As described above, according to the present invention,
Since the potential of the counter electrode of each capacitor can be controlled by the capacitor potential control means, by controlling the potential of the counter electrode in accordance with the distance from the bit line for each capacitor or each group, the distance from the bit line can be increased. Attenuation of information read from the memory cell, that is, a decrease in potential appearing on the bit line can be prevented, and as a result, the level of output from each capacitor can be made uniform.

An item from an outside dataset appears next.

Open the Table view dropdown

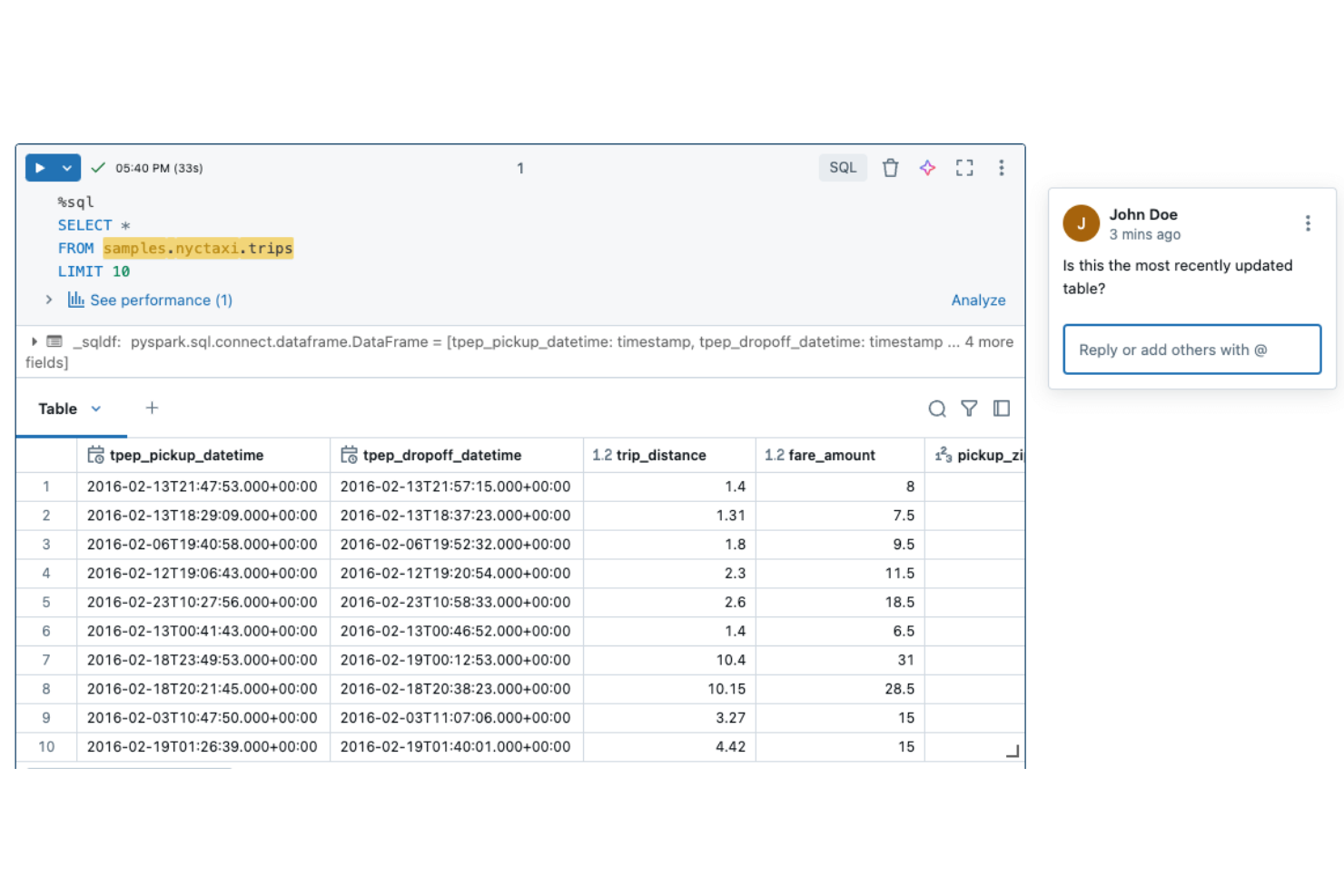click(95, 409)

Therefore, the operation of the sense amplifier connected to the bit line can be stabilized, and the number of memory cells connected in series can be increased.

[Brief description of the drawings]

FIG. 1 is a block diagram showing a main configuration of a semiconductor memory device according to the present invention.

FIG. 2 is a timing chart showing an operation at the time of writing.

FIG. 3 is a block diagram showing a main configuration of a conventional semiconductor memory device.

FIG. 4 is a timing chart showing an operation at the time of reading.

FIG. 5 is an explanatory diagram showing V _BL at the time of reading according to the present invention.

[Explanation of symbols]

 DESCRIPTION OF SYMBOLS 10 Bit line 12 Cell block 14 Memory cell 16 Capacitor 16a Counter electrode 18 Transfer transistor 40 Potential control part

──────────────────────────────────────────────────続 き Continued on the front page (58) Field surveyed (Int.Cl. ⁷ , DB name) G11C 11/407

Claims (2)

(57) [Claims] The method according to claim 1 memory cells consisting of the connected transfer transistor to the capacitor and a word line as a memory element, the cell blocks formed by connecting a plurality series, in a semiconductor memory device which is connected to the bit line, said cell One end of the block is connected to the bit line, and
From the connection point of each memory cell constituting the cell block
Unlike distance to each other, it viewed including the capacitor voltage control means for controlling the potential of the counter electrode of the capacitors in the cell block, the capacitor voltage control means, when data is written,
The connection point of each memory cell constituting the cell block
As the distance from the memory increases, each memory
A semiconductor memory device characterized by increasing a fluctuating potential difference of a counter electrode of a cell capacitor. 2. A capacitor as a storage element and a word line
Cell consisting of transfer transistor connected to
Are connected in series to form a cell block
In one embodiment, one end of the cell block is connected to the bit line, and
From the connection point of each memory cell constituting the cell block
Distances from each other, and each memory cell in the cell block includes a plurality of groups.
It is divided into over-flop, the potential of the counter electrode of the capacitor in the cell block
The capacitor potential control means for controlling the
Whether the connection point of each group constituting the cell block
As their distance increases, each group
Increase the fluctuation potential difference of the counter electrode of the memory cell capacitor
The semiconductor memory device, characterized in that Kusuru.